§ AIM OF THE TASK
This exercise calls for an exact transcription. Set down every record below.

SUPPLIED RECORDS START

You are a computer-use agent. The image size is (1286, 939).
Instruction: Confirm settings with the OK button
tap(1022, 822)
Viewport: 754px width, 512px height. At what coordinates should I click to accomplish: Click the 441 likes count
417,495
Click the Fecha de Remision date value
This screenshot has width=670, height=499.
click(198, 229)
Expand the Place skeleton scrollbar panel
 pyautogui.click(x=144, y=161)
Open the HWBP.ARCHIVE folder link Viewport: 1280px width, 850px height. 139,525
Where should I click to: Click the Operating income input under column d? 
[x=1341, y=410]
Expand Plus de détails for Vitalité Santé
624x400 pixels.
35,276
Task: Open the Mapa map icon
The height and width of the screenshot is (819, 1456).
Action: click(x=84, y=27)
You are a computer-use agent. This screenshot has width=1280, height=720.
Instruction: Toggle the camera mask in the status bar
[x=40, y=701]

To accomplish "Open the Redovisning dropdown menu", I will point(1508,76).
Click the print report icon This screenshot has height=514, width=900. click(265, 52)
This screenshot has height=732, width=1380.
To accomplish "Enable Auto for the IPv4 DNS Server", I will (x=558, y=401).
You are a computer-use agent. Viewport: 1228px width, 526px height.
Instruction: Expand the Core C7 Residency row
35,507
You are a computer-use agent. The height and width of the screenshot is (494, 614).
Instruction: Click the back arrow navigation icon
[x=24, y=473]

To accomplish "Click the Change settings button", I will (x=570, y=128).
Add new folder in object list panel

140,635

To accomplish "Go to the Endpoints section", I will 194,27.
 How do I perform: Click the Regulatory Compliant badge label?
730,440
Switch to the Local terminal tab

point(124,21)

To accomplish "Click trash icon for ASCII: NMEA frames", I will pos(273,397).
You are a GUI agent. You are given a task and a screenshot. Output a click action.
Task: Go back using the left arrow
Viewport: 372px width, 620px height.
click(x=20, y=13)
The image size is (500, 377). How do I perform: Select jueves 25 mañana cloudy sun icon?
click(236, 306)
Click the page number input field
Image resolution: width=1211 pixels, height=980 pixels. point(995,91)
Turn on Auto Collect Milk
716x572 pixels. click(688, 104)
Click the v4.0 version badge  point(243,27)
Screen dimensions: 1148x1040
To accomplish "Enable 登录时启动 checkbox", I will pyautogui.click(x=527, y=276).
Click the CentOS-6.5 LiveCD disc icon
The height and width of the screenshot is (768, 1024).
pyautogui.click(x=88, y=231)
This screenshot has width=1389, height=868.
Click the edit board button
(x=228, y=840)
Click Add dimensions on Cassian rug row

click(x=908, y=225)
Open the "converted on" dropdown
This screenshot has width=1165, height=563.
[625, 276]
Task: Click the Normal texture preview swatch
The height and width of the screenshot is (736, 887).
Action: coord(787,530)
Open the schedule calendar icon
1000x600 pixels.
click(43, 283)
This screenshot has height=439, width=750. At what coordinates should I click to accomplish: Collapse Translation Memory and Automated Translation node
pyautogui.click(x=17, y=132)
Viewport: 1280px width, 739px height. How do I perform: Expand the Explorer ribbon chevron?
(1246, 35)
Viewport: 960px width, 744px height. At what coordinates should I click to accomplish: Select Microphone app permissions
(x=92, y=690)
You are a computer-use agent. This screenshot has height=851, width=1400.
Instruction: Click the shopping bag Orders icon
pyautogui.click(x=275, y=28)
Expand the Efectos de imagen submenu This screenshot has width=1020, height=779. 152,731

SUPPLIED RECORDS END

§ SOLUTION TO THIS PROBLEM
You are a computer-use agent. The image size is (1286, 939).
Instruction: Confirm settings with the OK button
tap(1022, 822)
Viewport: 754px width, 512px height. At what coordinates should I click to accomplish: Click the 441 likes count
417,495
Click the Fecha de Remision date value
This screenshot has width=670, height=499.
click(198, 229)
Expand the Place skeleton scrollbar panel
 pyautogui.click(x=144, y=161)
Open the HWBP.ARCHIVE folder link Viewport: 1280px width, 850px height. 139,525
Where should I click to: Click the Operating income input under column d? 
[x=1341, y=410]
Expand Plus de détails for Vitalité Santé
624x400 pixels.
35,276
Task: Open the Mapa map icon
The height and width of the screenshot is (819, 1456).
Action: click(x=84, y=27)
You are a computer-use agent. This screenshot has width=1280, height=720.
Instruction: Toggle the camera mask in the status bar
[x=40, y=701]

To accomplish "Open the Redovisning dropdown menu", I will point(1508,76).
Click the print report icon This screenshot has height=514, width=900. click(265, 52)
This screenshot has height=732, width=1380.
To accomplish "Enable Auto for the IPv4 DNS Server", I will (x=558, y=401).
You are a computer-use agent. Viewport: 1228px width, 526px height.
Instruction: Expand the Core C7 Residency row
35,507
You are a computer-use agent. The height and width of the screenshot is (494, 614).
Instruction: Click the back arrow navigation icon
[x=24, y=473]

To accomplish "Click the Change settings button", I will (x=570, y=128).
Add new folder in object list panel

140,635

To accomplish "Go to the Endpoints section", I will 194,27.
 How do I perform: Click the Regulatory Compliant badge label?
730,440
Switch to the Local terminal tab

point(124,21)

To accomplish "Click trash icon for ASCII: NMEA frames", I will pos(273,397).
You are a GUI agent. You are given a task and a screenshot. Output a click action.
Task: Go back using the left arrow
Viewport: 372px width, 620px height.
click(x=20, y=13)
The image size is (500, 377). How do I perform: Select jueves 25 mañana cloudy sun icon?
click(236, 306)
Click the page number input field
Image resolution: width=1211 pixels, height=980 pixels. point(995,91)
Turn on Auto Collect Milk
716x572 pixels. click(688, 104)
Click the v4.0 version badge  point(243,27)
Screen dimensions: 1148x1040
To accomplish "Enable 登录时启动 checkbox", I will pyautogui.click(x=527, y=276).
Click the CentOS-6.5 LiveCD disc icon
The height and width of the screenshot is (768, 1024).
pyautogui.click(x=88, y=231)
This screenshot has width=1389, height=868.
Click the edit board button
(x=228, y=840)
Click Add dimensions on Cassian rug row

click(x=908, y=225)
Open the "converted on" dropdown
This screenshot has width=1165, height=563.
[625, 276]
Task: Click the Normal texture preview swatch
The height and width of the screenshot is (736, 887).
Action: coord(787,530)
Open the schedule calendar icon
1000x600 pixels.
click(43, 283)
This screenshot has height=439, width=750. At what coordinates should I click to accomplish: Collapse Translation Memory and Automated Translation node
pyautogui.click(x=17, y=132)
Viewport: 1280px width, 739px height. How do I perform: Expand the Explorer ribbon chevron?
(1246, 35)
Viewport: 960px width, 744px height. At what coordinates should I click to accomplish: Select Microphone app permissions
(x=92, y=690)
You are a computer-use agent. This screenshot has height=851, width=1400.
Instruction: Click the shopping bag Orders icon
pyautogui.click(x=275, y=28)
Expand the Efectos de imagen submenu This screenshot has width=1020, height=779. 152,731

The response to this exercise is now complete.